While the net metering discussion in Arizona has reached a conclusion – for now, the debate continues in Colorado.
On July 24, 2013, Public Service Company of Colorado (PSCo), Xcel Energy’s Colorado subsidiary, filed with the Colorado Public Utilities Commission (CPUC) its 2014 Renewable Energy Standard Compliance Plan detailing its updated proposal to meet Colorado’s requirement that 30% of PSCo’s retail electric sales come from eligible energy resources by 2020. (CPUC Docket No. 13A-0836E) Long recognized for its substantial commitment to wind energy, PSCo’s renewable energy portfolio also includes utility scale solar facilities and various programs designed to facilitate expansion of distributed solar energy installations, including the popular Solar*Rewards® program which has over 15,000 participants and represents more than 160 MW of installed solar capacity.
In its 2014 RES Compliance Plan PSCo proposed adding 42.5 MW of new distributed solar generation, including 36 MW of retail distributed solar generation through the Solar*Rewards® program and 6.5 MW of community solar gardens through the Solar*Rewards® Community program. At the same time, the company proposed reducing the per kilowatt-hour incentives paid to customers with distributed solar installations.
The more controversial aspect of the utility’s filing related to PSCo’s call for more transparency in the NEM credit paid to customers with installed solar systems and the costs and benefits associated with distributed solar facilities. PSCo explains that customers with installed solar arrays receive a 10.5 cent credit per kilowatt-hour of electricity they deliver to the grid, however, that electricity only provides 5 cents in benefits to PSCo systems and customers. While PSCo acknowledges that distributed solar generation allows for some savings associated with fuel costs, energy losses, and the deferral of new generation resources, the utility argues that the NEM incentive paid to solar-owning customers does not adequately consider other costs related to generation, transmission, and distribution, costs that are presently being borne by non-solar customers.

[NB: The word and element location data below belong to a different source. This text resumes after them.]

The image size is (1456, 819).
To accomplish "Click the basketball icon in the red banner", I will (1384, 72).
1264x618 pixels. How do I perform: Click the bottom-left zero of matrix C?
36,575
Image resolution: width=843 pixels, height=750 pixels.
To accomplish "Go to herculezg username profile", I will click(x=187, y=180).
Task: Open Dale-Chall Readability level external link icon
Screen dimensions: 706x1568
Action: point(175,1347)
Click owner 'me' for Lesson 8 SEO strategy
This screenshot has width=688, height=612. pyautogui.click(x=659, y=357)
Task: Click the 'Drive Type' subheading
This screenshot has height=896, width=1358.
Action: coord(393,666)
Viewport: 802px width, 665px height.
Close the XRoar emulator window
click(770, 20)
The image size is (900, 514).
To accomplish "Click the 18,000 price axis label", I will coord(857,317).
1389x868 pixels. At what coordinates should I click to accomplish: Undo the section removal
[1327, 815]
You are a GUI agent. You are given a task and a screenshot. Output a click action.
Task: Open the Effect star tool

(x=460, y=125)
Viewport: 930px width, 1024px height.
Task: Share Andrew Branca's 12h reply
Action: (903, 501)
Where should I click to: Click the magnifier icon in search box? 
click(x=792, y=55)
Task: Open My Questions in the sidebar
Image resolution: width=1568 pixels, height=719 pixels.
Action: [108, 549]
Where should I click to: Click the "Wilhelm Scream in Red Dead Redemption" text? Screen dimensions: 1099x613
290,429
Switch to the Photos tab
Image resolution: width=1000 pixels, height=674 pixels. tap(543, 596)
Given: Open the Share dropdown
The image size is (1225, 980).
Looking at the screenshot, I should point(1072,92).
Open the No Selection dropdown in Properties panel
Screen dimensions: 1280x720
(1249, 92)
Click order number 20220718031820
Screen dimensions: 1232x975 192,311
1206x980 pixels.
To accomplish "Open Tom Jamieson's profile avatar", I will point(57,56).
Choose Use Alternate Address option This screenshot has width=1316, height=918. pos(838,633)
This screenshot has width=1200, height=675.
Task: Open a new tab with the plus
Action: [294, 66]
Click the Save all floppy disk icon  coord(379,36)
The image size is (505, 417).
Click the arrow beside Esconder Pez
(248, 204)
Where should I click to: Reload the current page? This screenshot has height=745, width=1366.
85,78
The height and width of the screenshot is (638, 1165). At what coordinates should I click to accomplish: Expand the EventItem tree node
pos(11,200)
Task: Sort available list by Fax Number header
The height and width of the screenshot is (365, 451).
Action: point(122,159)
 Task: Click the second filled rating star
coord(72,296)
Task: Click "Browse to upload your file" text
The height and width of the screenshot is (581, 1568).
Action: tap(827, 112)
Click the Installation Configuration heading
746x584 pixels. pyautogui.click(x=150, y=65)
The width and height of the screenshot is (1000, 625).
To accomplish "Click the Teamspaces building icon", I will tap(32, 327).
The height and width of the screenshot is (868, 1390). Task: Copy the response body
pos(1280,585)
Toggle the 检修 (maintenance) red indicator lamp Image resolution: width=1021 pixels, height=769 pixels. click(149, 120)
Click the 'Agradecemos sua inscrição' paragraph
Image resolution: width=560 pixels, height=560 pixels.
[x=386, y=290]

As did APS in the NEM debate in Arizona, PSCo takes the position that the need for and nature of NEM incentives must be reevaluated as the solar industry moves toward becoming self-sustaining. If the CPUC does not agree with PSCo’s NEM proposals, the utility indicated that it intends to acquire only enough distributed solar generation needed for minimum RES compliance – a total of 12.5 MW.
Solar businesses and trade groups, renewable energy advocates, and environmental groups have strongly opposed PSCo’s analyses and have characterized the utility’s proposal as declaring war on the solar industry. These stakeholders argue that PSCo’s analyses fail to properly consider distributed solar’s grid, environmental, and job creation benefits. To that end, the Vote Solar Initiative (VSI) filed a motion requesting that the CPUC sever the NEM issue from PSCo’s RES Compliance docket and conduct a separate, comprehensive NEM cost-benefit analysis. While VSI’s motion was supported by various other stakeholders, it was opposed by PSCo and CPUC Staff, and was ultimately denied.
An evidentiary hearing on PSCo’s 2014 RES Compliance Plan, including consideration of PSCo’s proposed NEM changes, is scheduled for February 3-7, 2014. Until then, it is likely that the NEM battle in Colorado will continue both in the CPUC docket and in the public debate concerning the costs and benefits associated with distributed solar generation, how those costs and benefits should be accounted for and allocated, and the continued need for incentives related to this distributed energy resource.